Click the **Filters** button in the top-right corner to open the filter panel.

Available filters:

| Filter               | What It Does                                                                                      |
| -------------------- | ------------------------------------------------------------------------------------------------- |
| User ID              | Show events for a specific user (enter their UUID)                                                |
| Action               | Filter by action type (e.g., `CREATE_USER`, `LOGIN_FAILURE`, `ROLE_CHANGE`)                       |
| Resource Type        | Narrow to a resource category: User, Organization, Role, Tenant, or Patient                       |
| Status               | Show only Success, Failure, or Warning events                                                     |
| Start Date           | Events on or after this date and time                                                             |
| End Date             | Events on or before this date and time                                                            |
| Show only PHI access | When checked, shows only events that involved Protected Health Information (for HIPAA compliance) |

After setting your filters, click **Apply Filters**. To reset, click **Clear Filters**.

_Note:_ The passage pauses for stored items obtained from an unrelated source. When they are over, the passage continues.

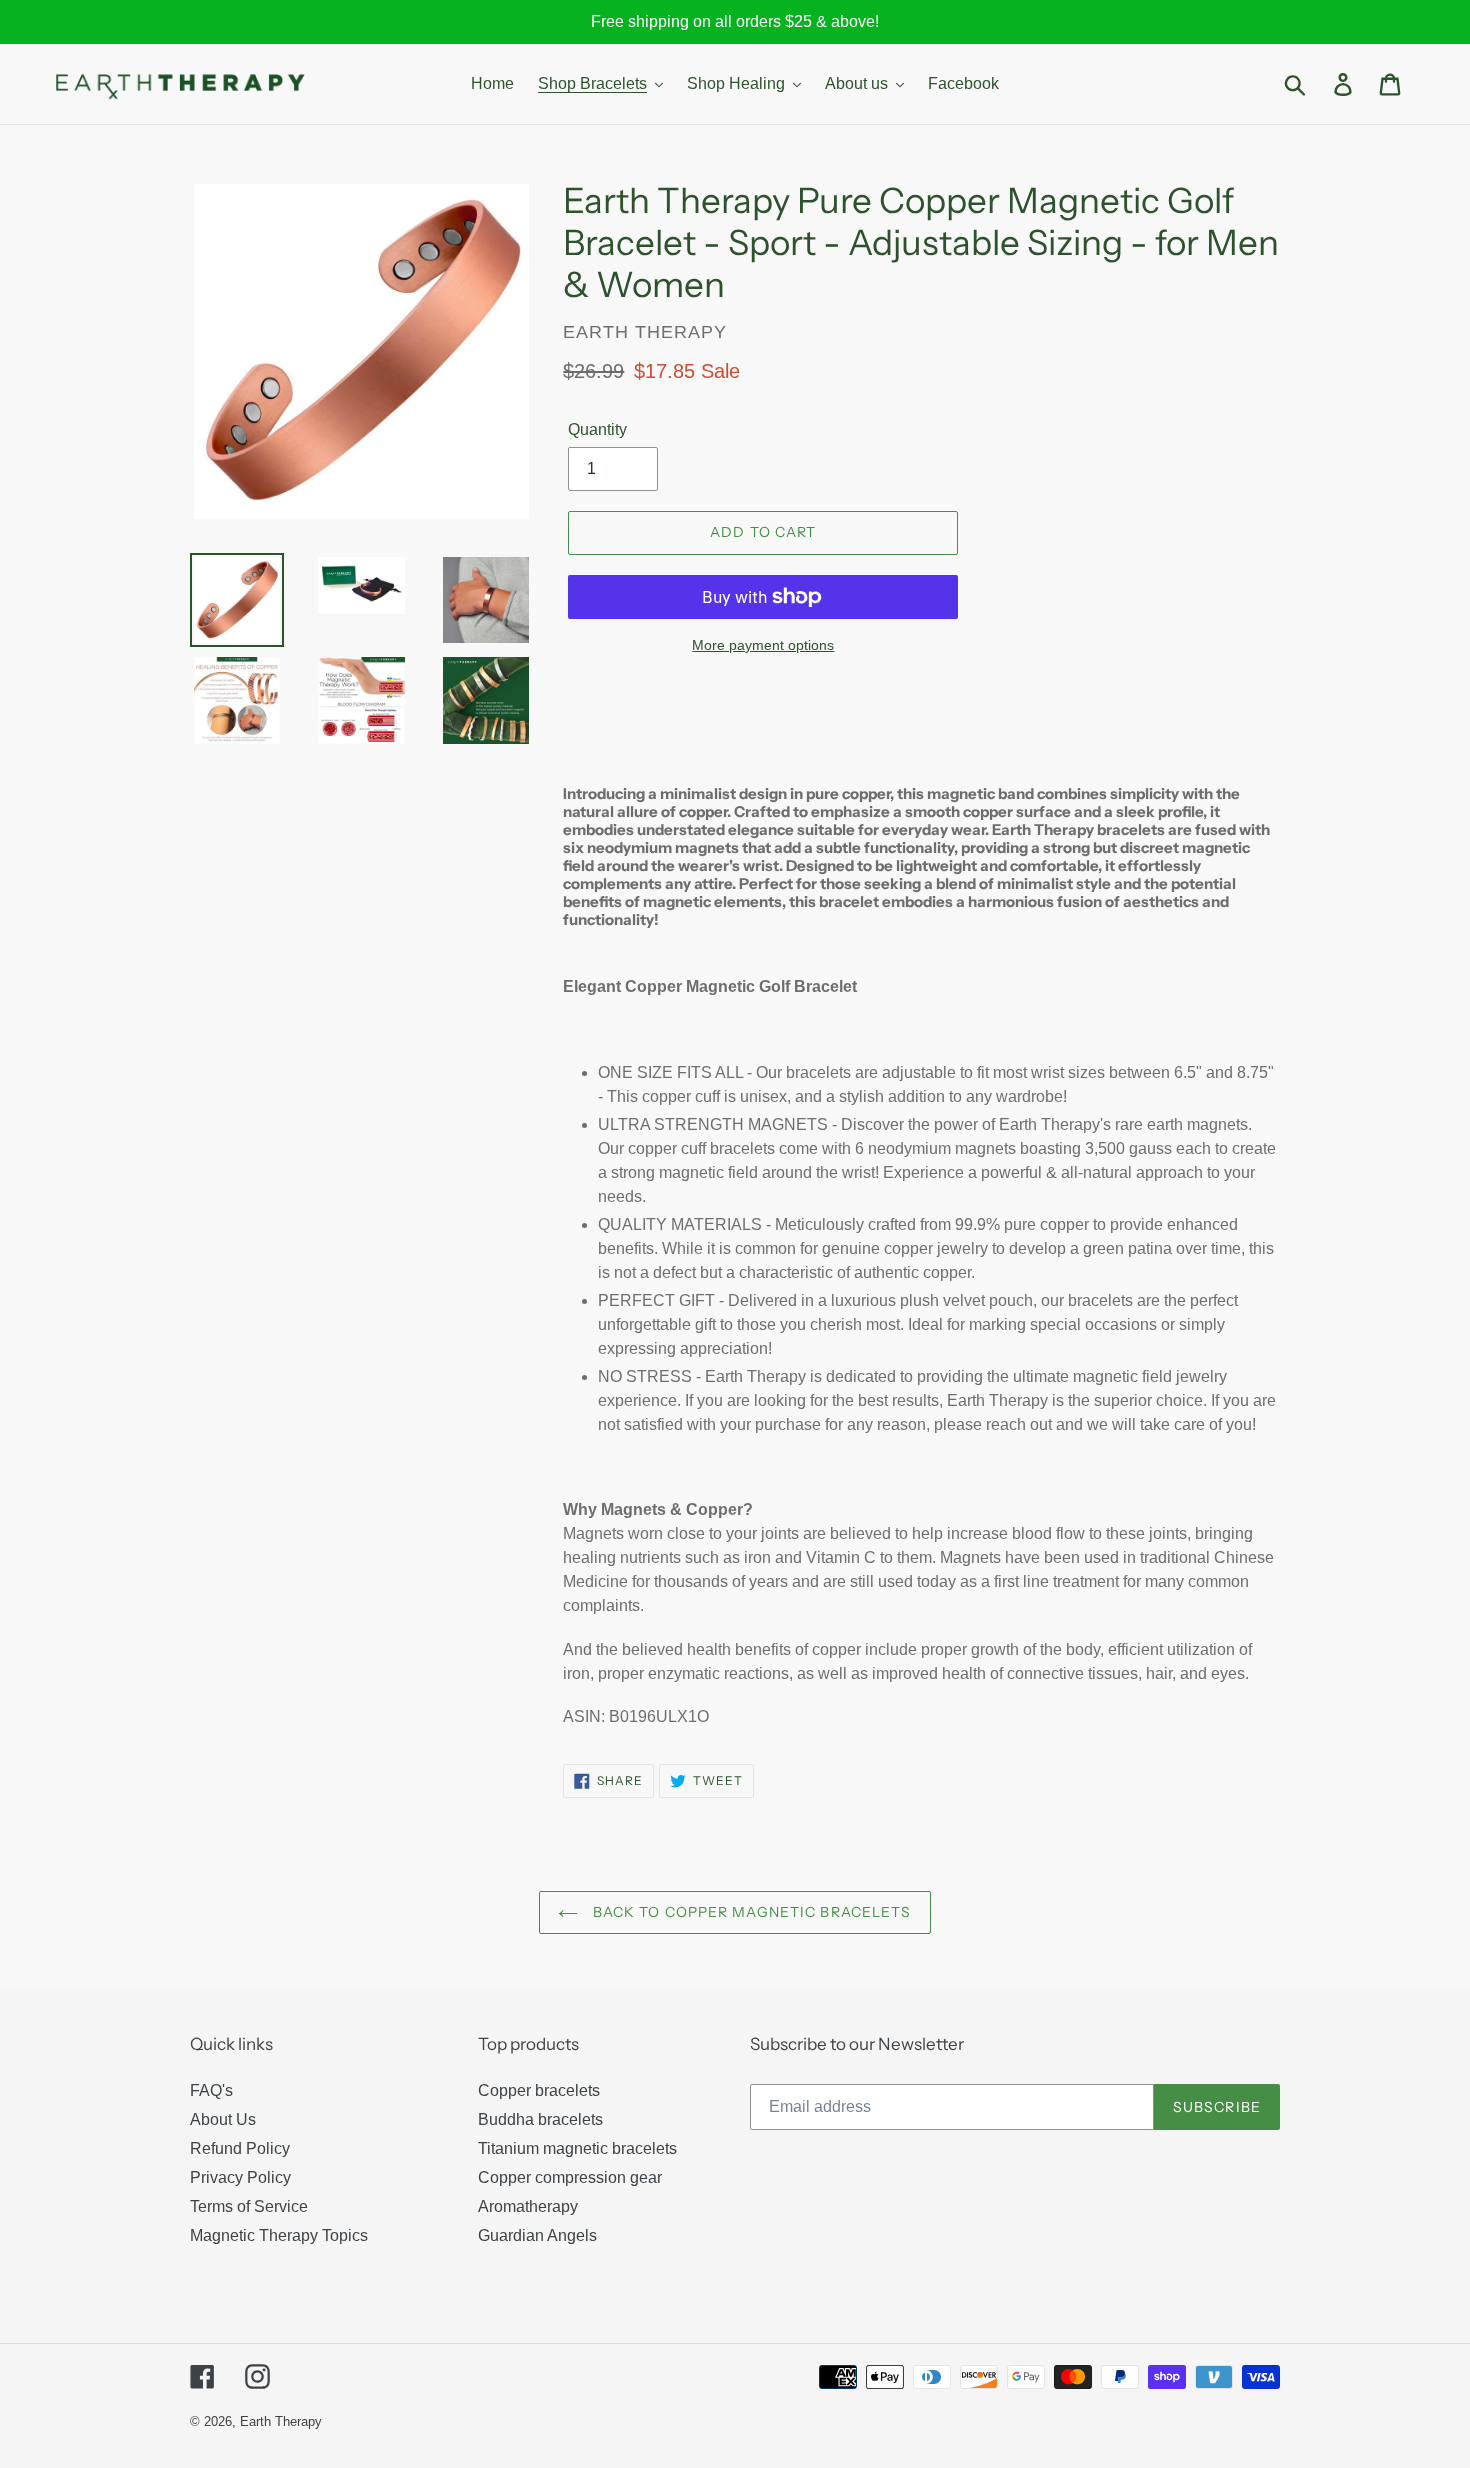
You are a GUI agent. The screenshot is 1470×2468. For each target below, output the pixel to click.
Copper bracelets (539, 2090)
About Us (223, 2119)
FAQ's (211, 2090)
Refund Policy (240, 2148)
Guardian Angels (537, 2235)
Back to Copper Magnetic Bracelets (749, 1912)
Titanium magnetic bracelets (577, 2148)
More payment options (763, 645)
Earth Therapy (281, 2421)
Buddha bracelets (540, 2119)
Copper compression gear (570, 2177)
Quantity (597, 429)
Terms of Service (249, 2206)
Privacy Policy (240, 2177)
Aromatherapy (528, 2206)
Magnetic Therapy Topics (279, 2235)
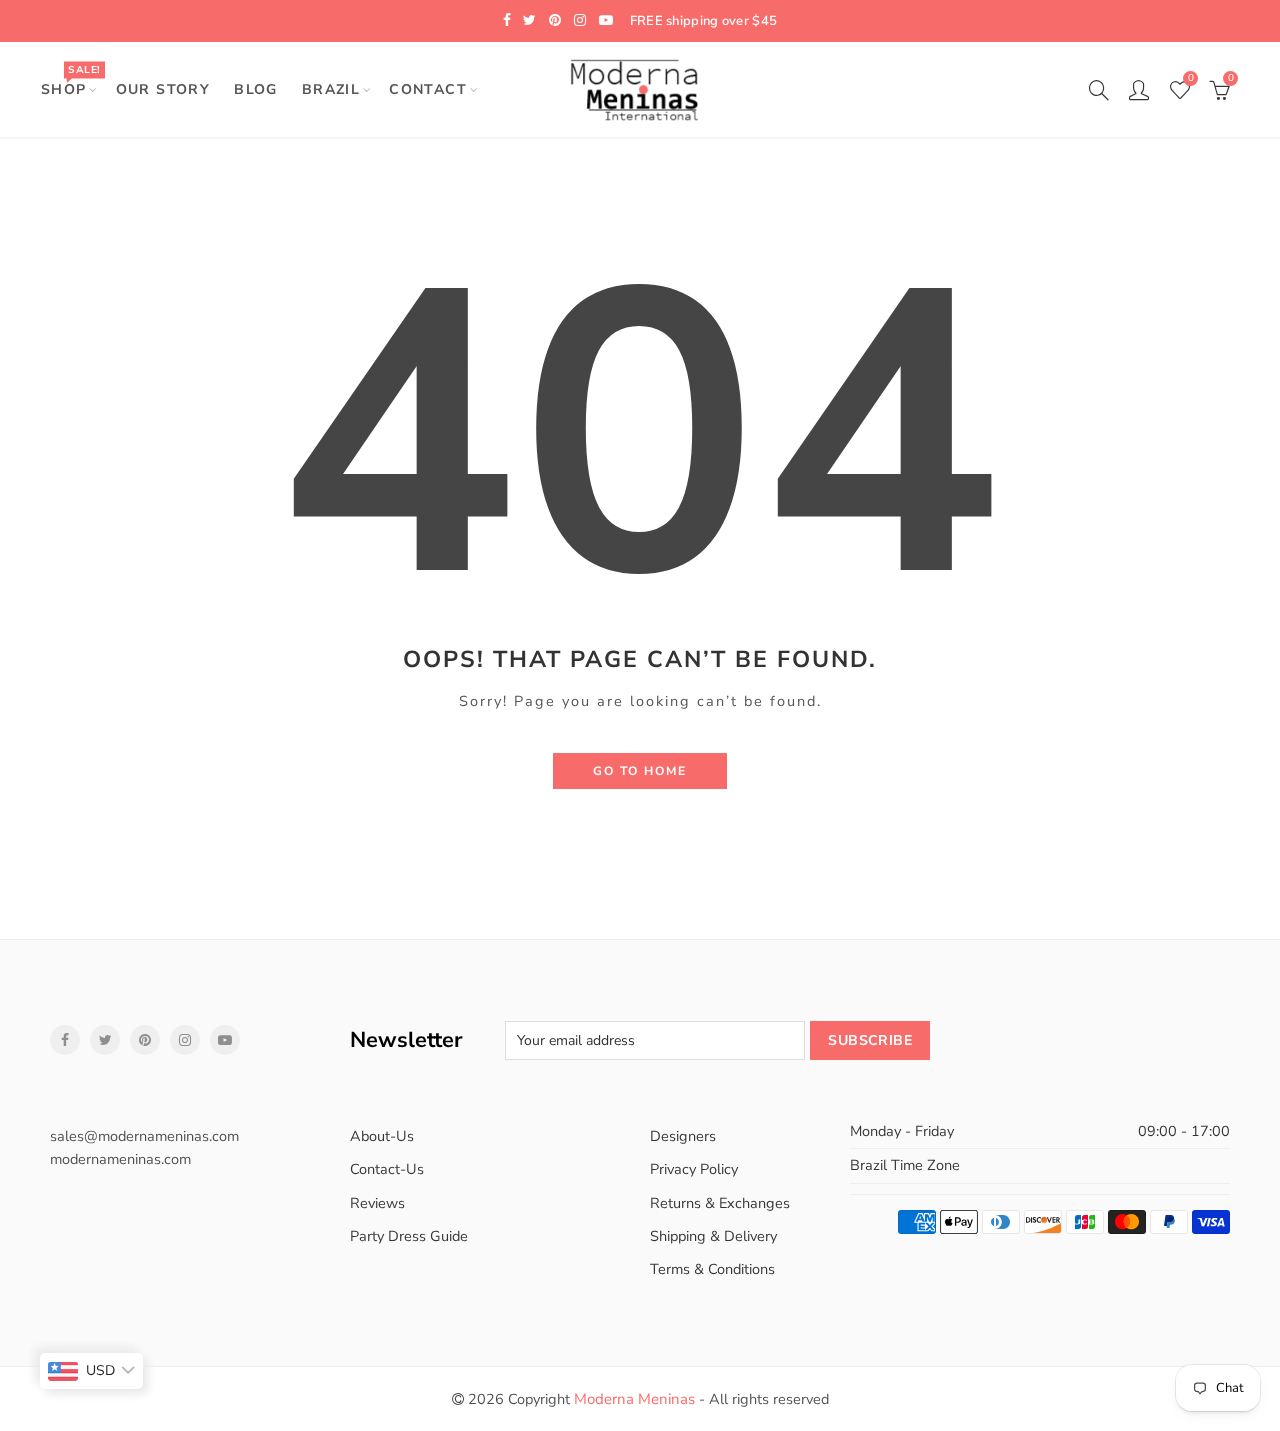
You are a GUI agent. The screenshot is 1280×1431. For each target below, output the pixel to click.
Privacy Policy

> **Tip:** The active filter count appears as a badge on the Filters button so you can see at a glance whether filters are applied.

***

## Investigation Scenarios

### Scenario 1: Failed Login Attempts

A user reports they cannot sign in, or you want to check for brute-force attempts.

1. Open the filter panel.
2. Set **Action** to `LOGIN_FAILURE`.
3. If investigating a specific user, enter their **User ID**.
4. Set the **Start Date** and **End Date** to the relevant time window.
5. Click **Apply Filters**.
6. Review the results:
   * Look at the **IP Address** column. Multiple failures from the same IP may indicate a brute-force attack.
   * Look at the **Risk** column. High-risk events (score 80+) are highlighted with a red background.
   * Check whether the failures are for a single user (credential issue) or many users (possible system issue).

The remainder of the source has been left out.